• [CONSEGNA]:
Riprendi il testo sulle due colleghe vaccinate contro il Covid e proseguilo a partire dall'ultima frase riportata.

• [TESTO DA ANALIZZARE]:
Entrambe non hanno dubbi: “Considerando i ritardi nelle consegne dei vaccini, ci possiamo considerare veramente fortunate perchè siamo state tra le prime”. Stesso discorso per gli effetti collaterali, molto lievi per tutte e due. “Innanzitutto non ho mai avuto paura. Poi dopo il vaccino ho provato un lieve indolenzimento al braccio, un po’ di sonnolenza e astenia (la stanchezza, ndr), credo dovuta anche al fatto che il giorno dopo ho percorso 60 chilometri in bicicletta“, dice ridendo Antonietta Romano a cui – spiega – tante persone nei giorni scorsi hanno chiesto come si sentisse. “E io rispondo loro: ‘Sto bene, ancora non sono diventata un uomo’”, dichiara prima di scoppiare in una fragorosa risata. “E soprattutto non è vero che il vaccino modifica le cellule”.
Le fa eco la collega Antonietta Spallone: “Mi sono sentita bene, anche io ho provato solo un leggero indolenzimento al braccio, simile a quello che si prova dopo aver fatto il vaccino antinfluenzale”.
![patentino immunità covid vaccini](https://www.primonumero.it/photogallery_new/images/2021/01/generico-gennaio-2021-185566.jpg)

• [RECORD DEL DATASET]:
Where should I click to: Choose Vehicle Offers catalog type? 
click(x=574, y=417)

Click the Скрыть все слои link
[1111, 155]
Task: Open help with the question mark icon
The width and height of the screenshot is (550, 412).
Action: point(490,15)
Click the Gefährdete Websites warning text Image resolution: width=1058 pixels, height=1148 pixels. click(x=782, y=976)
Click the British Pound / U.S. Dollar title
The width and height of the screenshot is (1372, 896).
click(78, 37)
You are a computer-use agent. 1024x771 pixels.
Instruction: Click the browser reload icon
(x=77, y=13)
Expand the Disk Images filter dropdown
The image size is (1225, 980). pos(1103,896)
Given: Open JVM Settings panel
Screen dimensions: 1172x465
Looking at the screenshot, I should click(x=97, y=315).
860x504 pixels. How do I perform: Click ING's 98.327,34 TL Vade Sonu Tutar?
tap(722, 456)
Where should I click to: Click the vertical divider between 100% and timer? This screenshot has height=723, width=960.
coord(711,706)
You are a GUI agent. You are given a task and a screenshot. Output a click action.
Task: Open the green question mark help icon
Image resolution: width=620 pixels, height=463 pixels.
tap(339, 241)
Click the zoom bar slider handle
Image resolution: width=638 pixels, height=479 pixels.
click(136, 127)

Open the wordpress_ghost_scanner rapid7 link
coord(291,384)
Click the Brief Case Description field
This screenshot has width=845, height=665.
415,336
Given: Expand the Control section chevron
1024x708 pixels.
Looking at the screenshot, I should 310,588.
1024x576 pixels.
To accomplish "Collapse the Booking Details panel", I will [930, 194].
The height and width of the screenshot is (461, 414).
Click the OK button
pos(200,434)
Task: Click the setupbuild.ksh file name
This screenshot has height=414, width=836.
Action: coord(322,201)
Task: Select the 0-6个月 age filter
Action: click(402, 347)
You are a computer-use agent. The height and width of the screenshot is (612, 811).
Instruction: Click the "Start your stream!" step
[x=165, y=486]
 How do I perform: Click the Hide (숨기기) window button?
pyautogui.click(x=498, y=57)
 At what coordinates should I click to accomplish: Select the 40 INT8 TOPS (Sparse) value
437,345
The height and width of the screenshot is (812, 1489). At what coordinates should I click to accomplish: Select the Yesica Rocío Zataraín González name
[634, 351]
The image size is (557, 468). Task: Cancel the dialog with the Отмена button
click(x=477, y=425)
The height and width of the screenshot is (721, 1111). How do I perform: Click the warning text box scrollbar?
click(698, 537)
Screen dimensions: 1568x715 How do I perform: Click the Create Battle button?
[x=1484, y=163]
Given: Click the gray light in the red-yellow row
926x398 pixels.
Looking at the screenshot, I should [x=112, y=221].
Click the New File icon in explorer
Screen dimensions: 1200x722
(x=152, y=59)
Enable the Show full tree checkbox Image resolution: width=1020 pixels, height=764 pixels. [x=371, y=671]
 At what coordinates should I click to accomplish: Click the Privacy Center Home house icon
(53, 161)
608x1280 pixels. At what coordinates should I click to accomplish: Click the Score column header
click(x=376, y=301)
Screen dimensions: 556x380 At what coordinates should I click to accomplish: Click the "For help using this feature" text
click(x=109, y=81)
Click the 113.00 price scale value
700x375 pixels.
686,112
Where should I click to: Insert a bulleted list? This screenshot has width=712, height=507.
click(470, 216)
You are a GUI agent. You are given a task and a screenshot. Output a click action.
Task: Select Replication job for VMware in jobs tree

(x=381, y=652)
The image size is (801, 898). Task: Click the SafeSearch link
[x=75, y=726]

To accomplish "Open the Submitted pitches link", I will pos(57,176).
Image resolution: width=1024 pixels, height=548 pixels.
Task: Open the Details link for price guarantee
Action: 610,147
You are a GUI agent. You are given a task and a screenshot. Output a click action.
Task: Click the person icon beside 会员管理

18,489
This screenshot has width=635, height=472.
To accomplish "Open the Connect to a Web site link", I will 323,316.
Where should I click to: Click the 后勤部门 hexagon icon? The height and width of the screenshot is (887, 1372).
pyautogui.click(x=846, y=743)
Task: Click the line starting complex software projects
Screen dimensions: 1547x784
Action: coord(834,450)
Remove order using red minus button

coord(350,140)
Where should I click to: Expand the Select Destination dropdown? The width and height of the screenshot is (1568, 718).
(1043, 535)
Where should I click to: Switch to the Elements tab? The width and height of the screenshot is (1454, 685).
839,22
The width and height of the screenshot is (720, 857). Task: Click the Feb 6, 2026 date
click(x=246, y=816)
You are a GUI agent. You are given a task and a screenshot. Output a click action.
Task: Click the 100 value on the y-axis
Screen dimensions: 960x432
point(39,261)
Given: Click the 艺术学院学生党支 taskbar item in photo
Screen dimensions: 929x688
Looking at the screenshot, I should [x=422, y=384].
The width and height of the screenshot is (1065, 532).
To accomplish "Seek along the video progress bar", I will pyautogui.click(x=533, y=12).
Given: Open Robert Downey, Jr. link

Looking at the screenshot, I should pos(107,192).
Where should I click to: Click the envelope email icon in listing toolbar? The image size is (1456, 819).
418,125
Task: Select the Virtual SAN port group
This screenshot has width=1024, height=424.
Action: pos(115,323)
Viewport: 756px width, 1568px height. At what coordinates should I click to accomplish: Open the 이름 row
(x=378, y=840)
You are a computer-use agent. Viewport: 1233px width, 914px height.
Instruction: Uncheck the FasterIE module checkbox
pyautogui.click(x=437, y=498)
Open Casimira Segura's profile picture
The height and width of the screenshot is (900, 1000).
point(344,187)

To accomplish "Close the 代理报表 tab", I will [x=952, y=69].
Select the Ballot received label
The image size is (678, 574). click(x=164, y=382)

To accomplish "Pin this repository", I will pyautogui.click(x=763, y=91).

• [RISPOSTA]:
Nonostante abbiano ricevuto la ‘patente d’immunità’, le due operatrici sanitarie continueranno ad osservare le norme per evitare il contagio: mascherina, distanziamento sociale, frequente lavaggio delle mani e niente luoghi affollati. “Dobbiamo usare tutte le precauzioni, continuare a proteggere noi e gli altri”, ribadisce Antonietta Spallone. Anche perchè “l’immunità dovrebbe durare sei mesi – aggiunge la collega – e poi ci sono stati casi di una ricaduta, persone che hanno sviluppato per la seconda volta la covid. E’ un po’ come avviene per la normale influenza stagionale”.
C’è di più: la ‘missione’ delle nostre due eroine in corsia si è ampliata. Il loro esempio, riconoscono proprio loro, serve a sensibilizzare gli scettici rispetto al vaccino. Per questo le due professioniste sanitarie colgono l’occasione offerta dall’intervista con Primonumero per lanciare un messaggio: “Bisogna vaccinare più persone possibile altrimenti non si crea l’effetto gregge e non ritorneremo ad una vita normale”.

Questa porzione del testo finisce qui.